Originally posted by nda racer nda racer wrote:

Exactly, factory cam isn't going to cut it. 4.10 gear and shortish tires aren't going to help with a stock cam either. I've watched a car with "too much" gear slow it down in the 60's.

Do you have the stock spring in the secondaries in that carb? Also, is it a restrictor or a check ball in the diaphragm housing? I just question how quick the are opening.

Also what shape is this engine in, due for a rebuild, any vaccuum leaks, etc.
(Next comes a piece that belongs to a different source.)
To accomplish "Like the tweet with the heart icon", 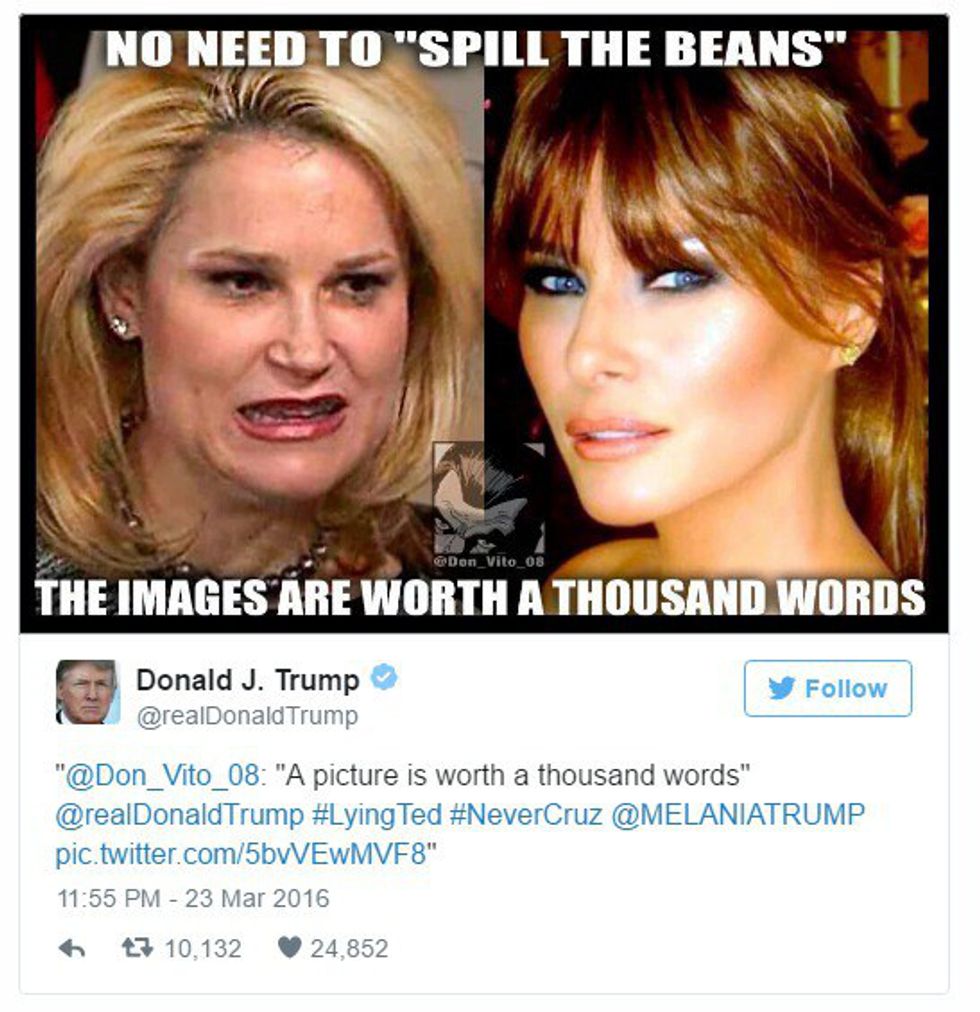I will (x=289, y=947).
If you're going to stick with the 4.10s, time for a cam and make sure everything is good in there.
That was my point on the first page about the gearing in a factory stock 360. I thought it was past its power peak and slowing down.


Posted By: WesternRed
Date Posted: Dec/12/2017 at 8:00pm
Carb tuning is not my forte, that's why I was leaning towards the Sniper.
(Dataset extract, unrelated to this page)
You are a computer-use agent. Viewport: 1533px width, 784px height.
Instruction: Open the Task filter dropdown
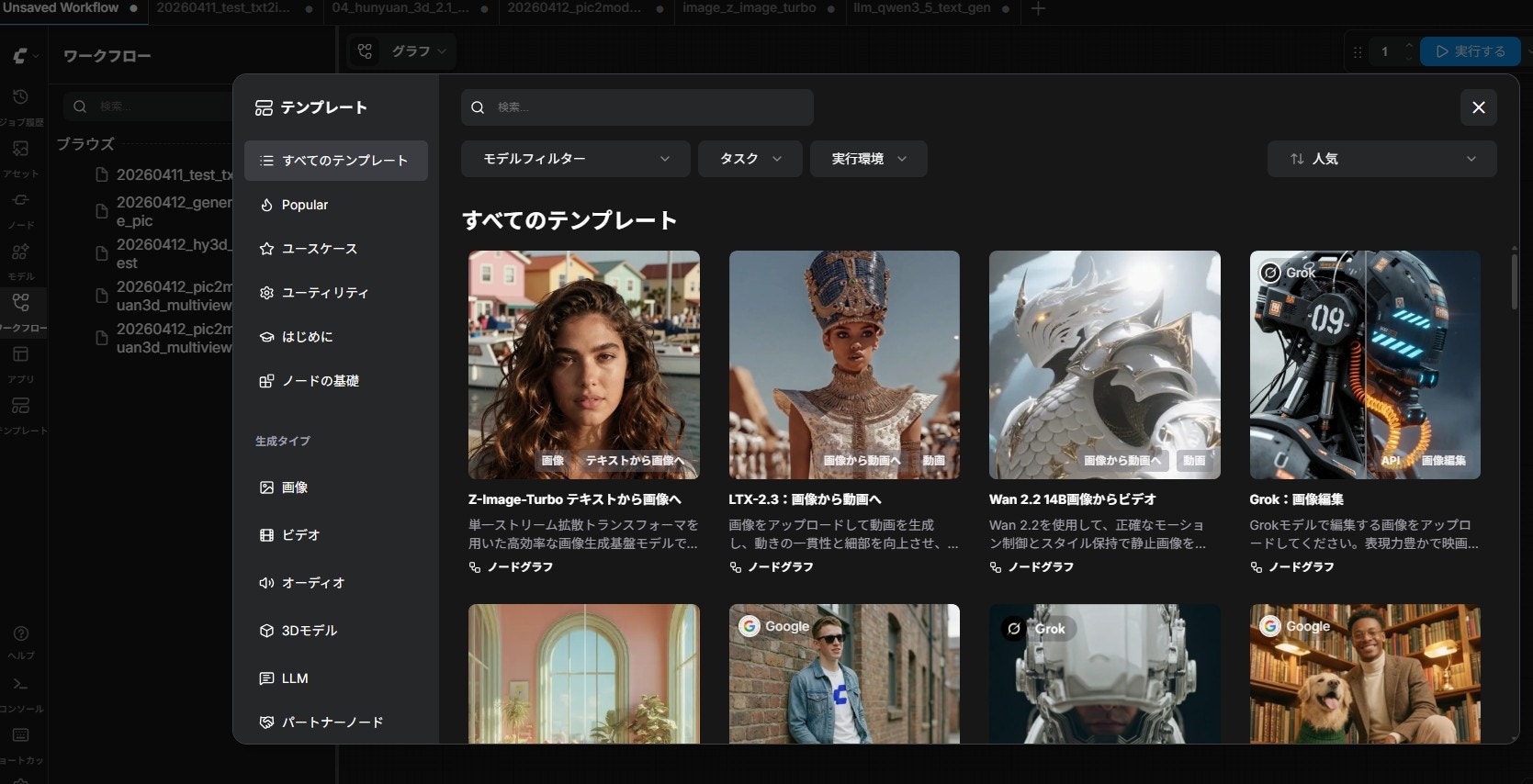click(750, 159)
The car is still very much a work in progress and then initial focus was just to get it up an running without spending too much money. Engine condition is a bit of an unknown, so the plan there was to see how it did run and if it was ok, then look at some bolt on changes like cam, carb and intake.
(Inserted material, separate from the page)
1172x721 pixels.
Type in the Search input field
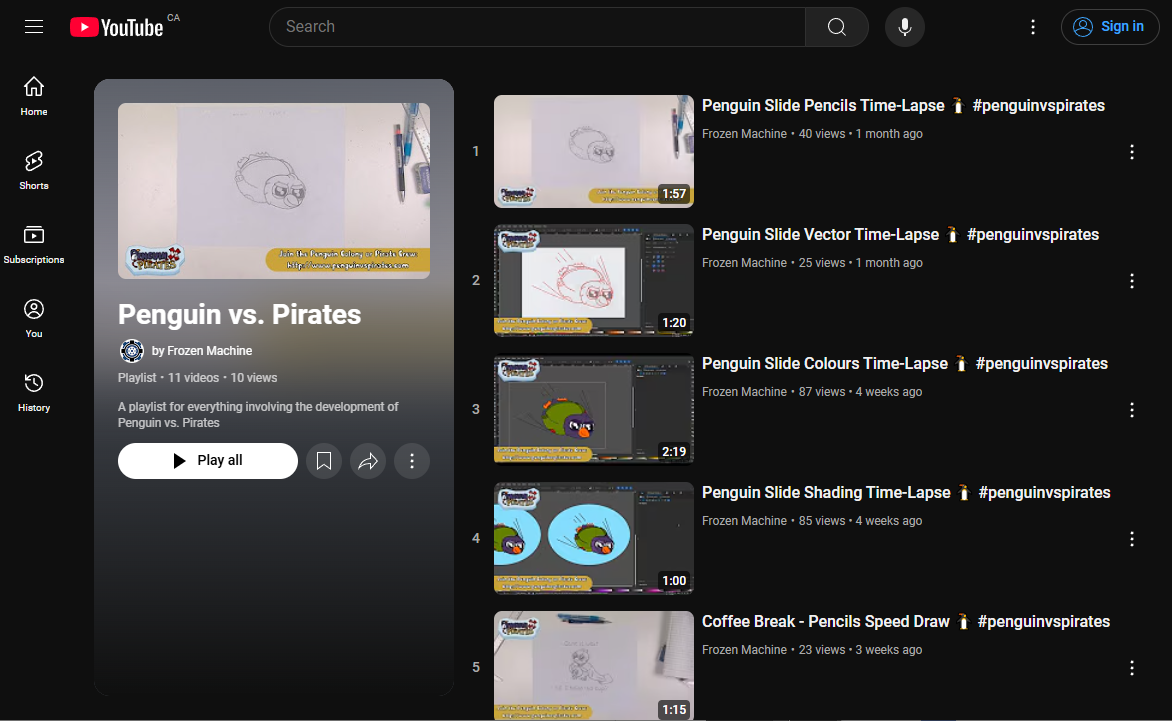click(537, 27)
Unlike the usual approach, the car is being built from the back towards the front. The only usable part of the AMC 20 that I had was the housing and brakes plus some Moser axles that I'd originally bought for something else. A truetrac centre and the 4.10 gears were added to this as it seemed like the way to go for something that was not going to be street driven. I'm a bit surprised that the 4.10 gears would be a hindrance with a low powered car other than running out of steam at the end of the strip, which was anticipated. But if that is the case than I will have to live with it until I can upgrade other areas to match. There is more money in the rear end than the rest of the car at the moment.     


Posted By: 70amcpwr
Date Posted: Dec/12/2017 at 8:15pm
Simply the 4.10 won't allow 100mph unless you rev passed 5k rpm's which will require valve train changes @ a minimum and should include a complete engine overhaul to prevent it from exploding in the event of a worn internal component.  The take off is carb and intake,  first gear ratio, tires, and maybe torque converter as mentioned.

Don't be concerned w/learning how to work w/ a carburetor. Just do one adjustment/change  @ a time and record the results.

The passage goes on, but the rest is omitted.